En 1, l’âge : les jeunes conducteurs roulent plus vite que les plus âgés. En roulant vite les jeunes prennent un risque de manière volontaire, ils recherchent des sensations, manifestent leur indépendance des normes adultes, testent les limites, jouent avec le danger de mort pour se sentir vivant.
En 2, le sexe : les hommes roulent en moyenne plus vite que les femmes. La prise de risque, mais aussi la maîtrise de la conduite sont valorisées chez les hommes, et ces deux facteurs se conjuguent : en roulant vite, l’homme espère montrer qu’il est viril et qu’il maîtrise son véhicule.

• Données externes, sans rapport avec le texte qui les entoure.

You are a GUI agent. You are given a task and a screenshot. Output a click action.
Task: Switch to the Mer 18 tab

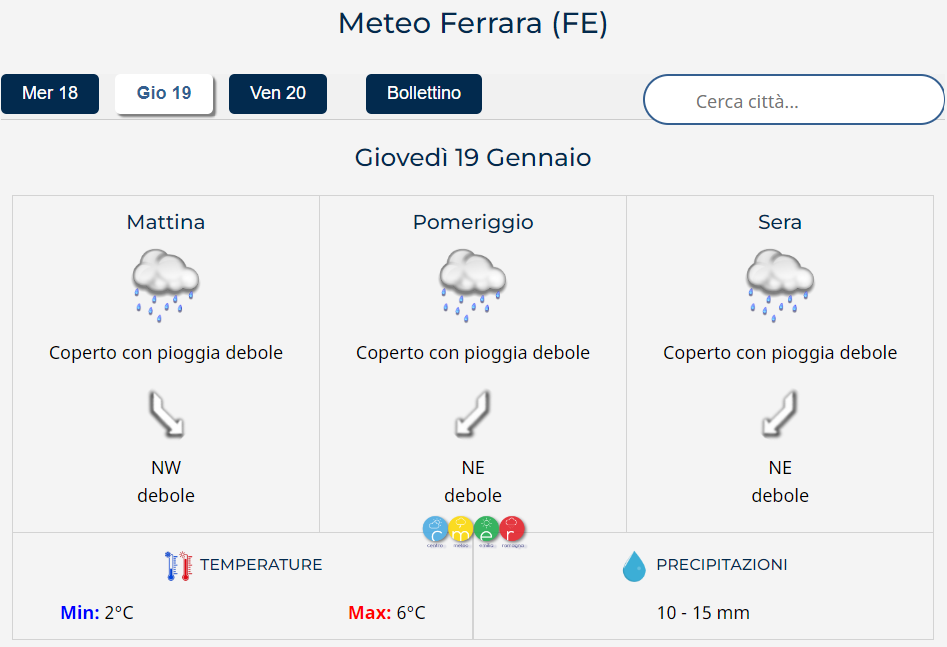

En 3, le niveau socioculturel : les individus de statut socioprofessionnel élevé combinent un attrait pour la vitesse, une représentation négative des mesures de limitation de vitesse et des véhicules plus puissants. Ils sont donc davantage susceptibles de transgresser les limitations de vitesse, cette transgression étant aussi un moyen de manifester leur domination sociale.
En 4, les circonstances : si la présence de passagers apaise la conduite des adultes, elle produit l’effet inverse chez les jeunes conducteurs. La fréquence de conduite et la connaissance du trajet augmentent également les vitesses excessives
 

Quelle est la mécanique d’une prise de risque ?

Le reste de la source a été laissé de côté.